Working data:
_ _ _ _

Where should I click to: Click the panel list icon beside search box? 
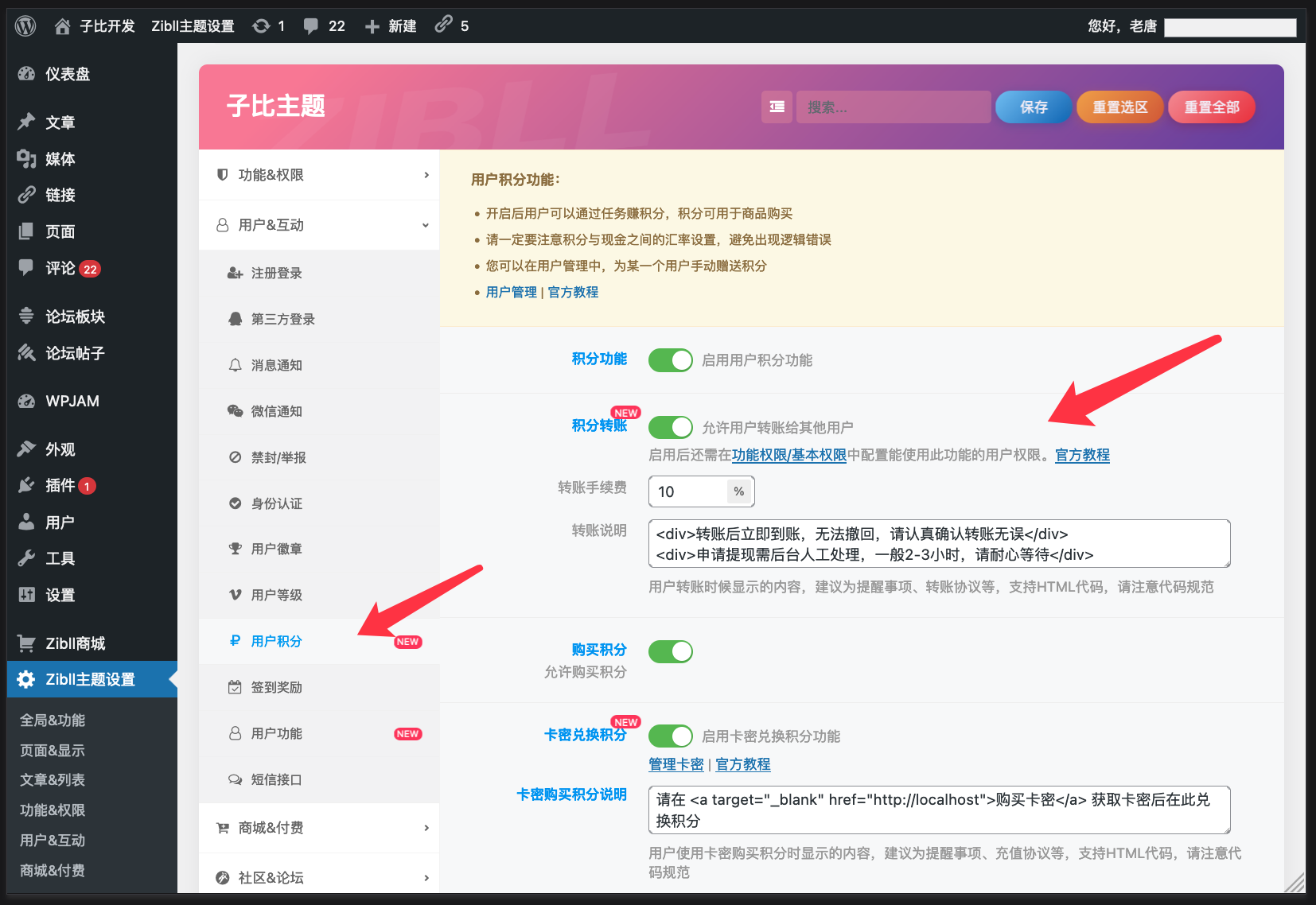tap(777, 107)
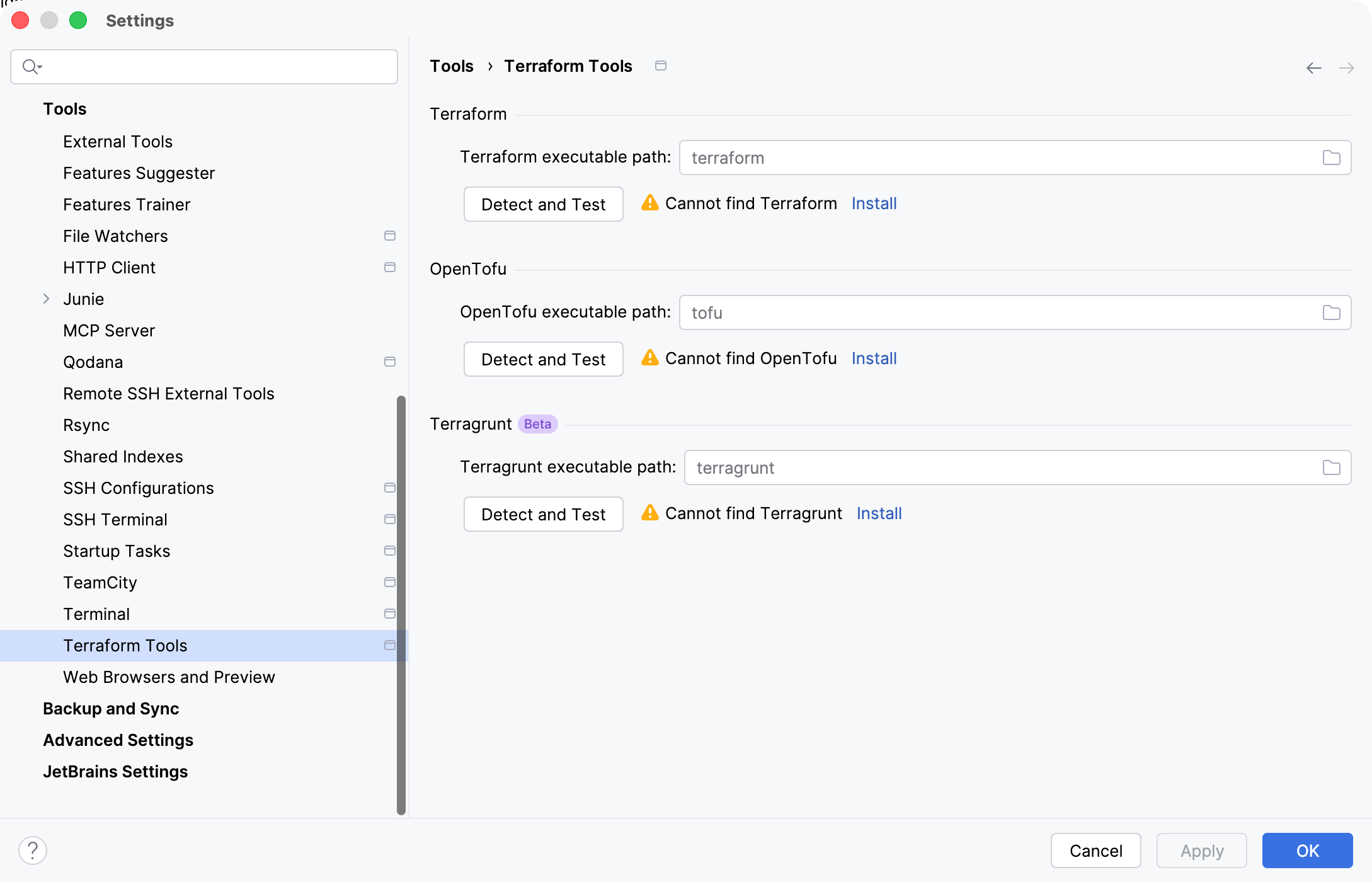Open the search filter dropdown
Screen dimensions: 1372x882
pyautogui.click(x=33, y=66)
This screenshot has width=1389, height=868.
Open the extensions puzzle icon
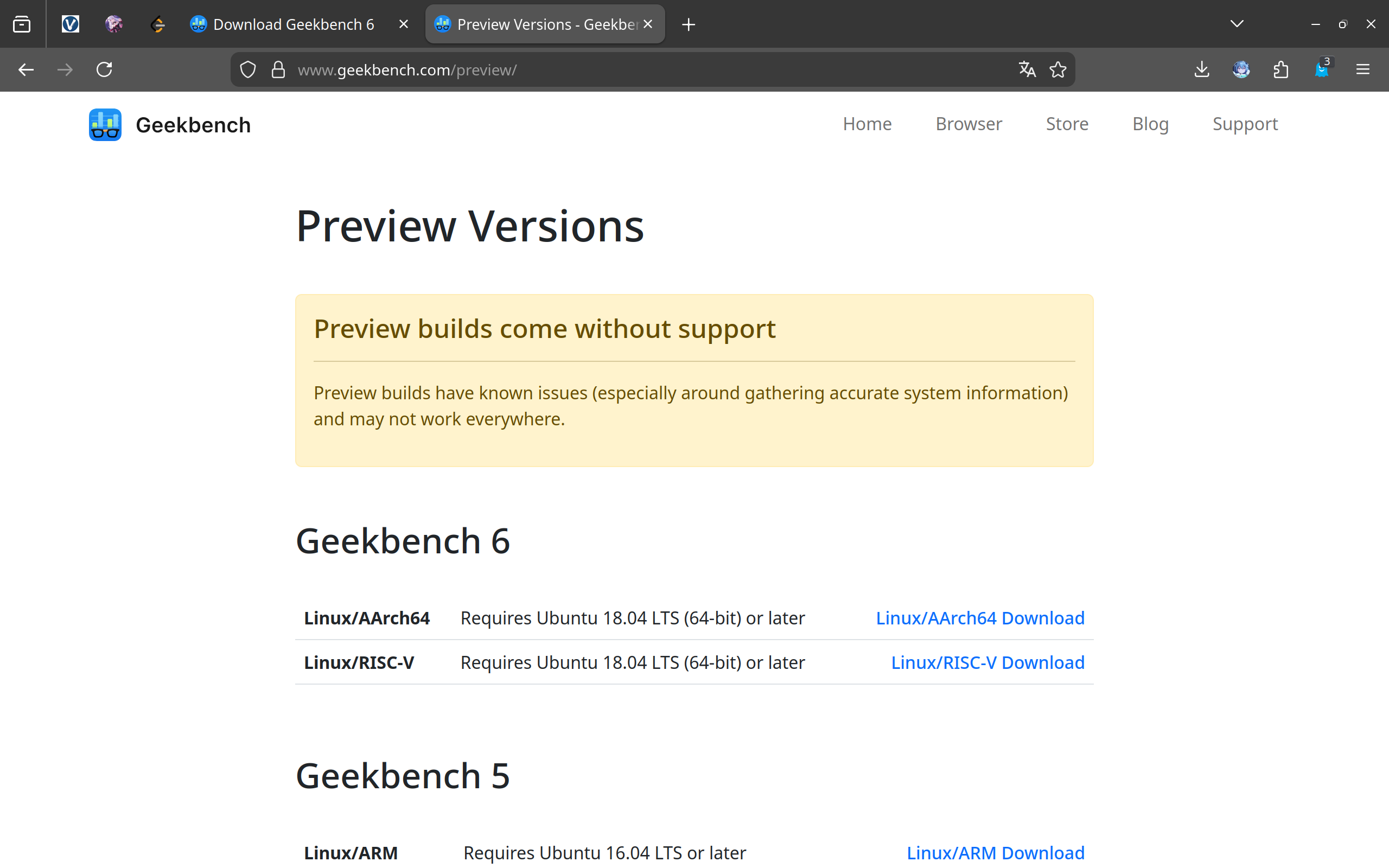1280,69
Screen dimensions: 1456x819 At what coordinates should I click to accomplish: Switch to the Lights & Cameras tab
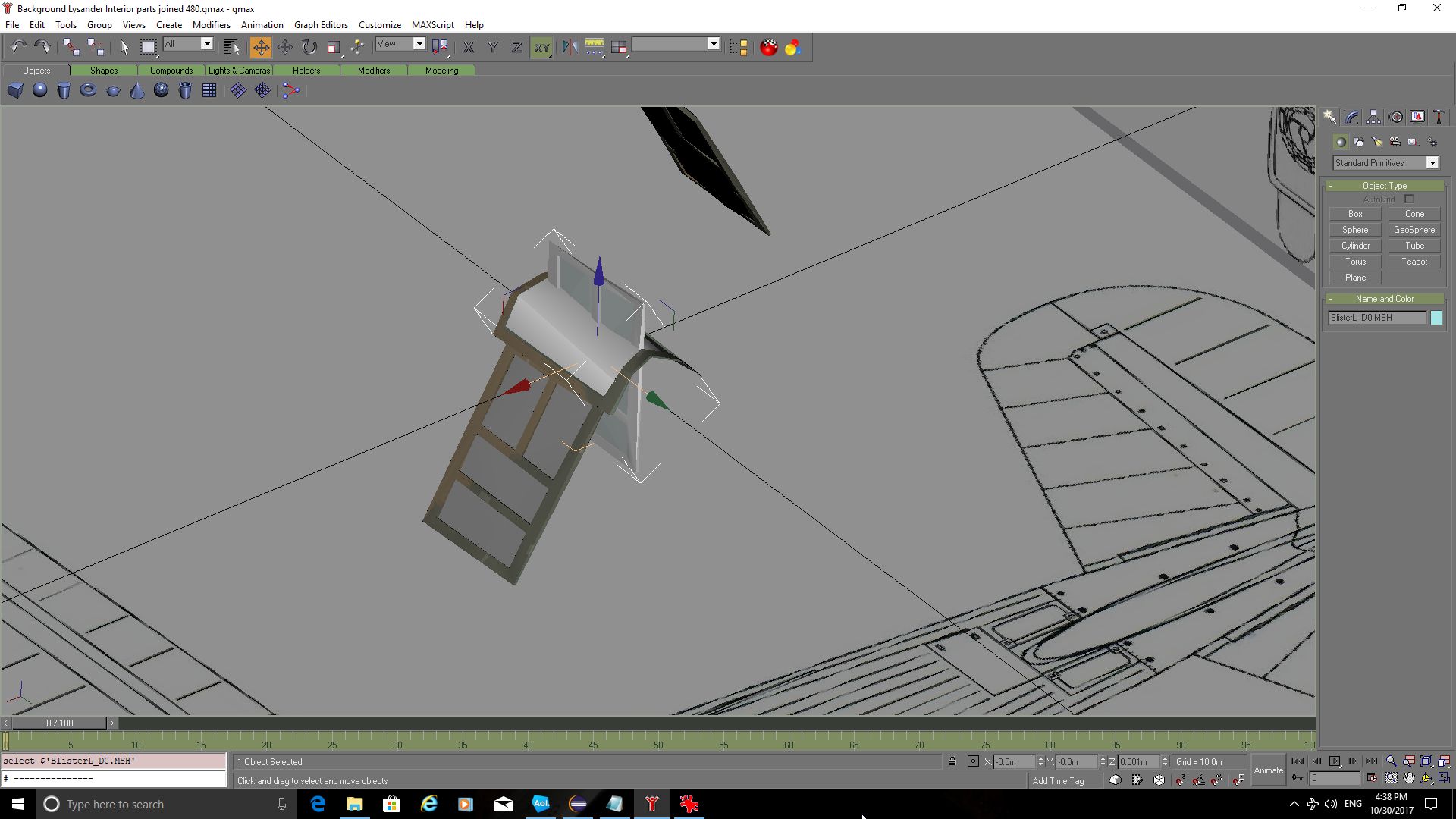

_ _ _ _

Work request:
Write out every entry exactly. Pictures do not belong in the copy.

Answer to the problem:
Where should I click to: Click the panel list icon beside search box? 
tap(777, 107)
Open the search filter dropdown
Screen dimensions: 1372x882
pyautogui.click(x=33, y=66)
This screenshot has width=1389, height=868.
Open the extensions puzzle icon
1280,69
Screen dimensions: 1456x819 At what coordinates should I click to accomplish: Switch to the Lights & Cameras tab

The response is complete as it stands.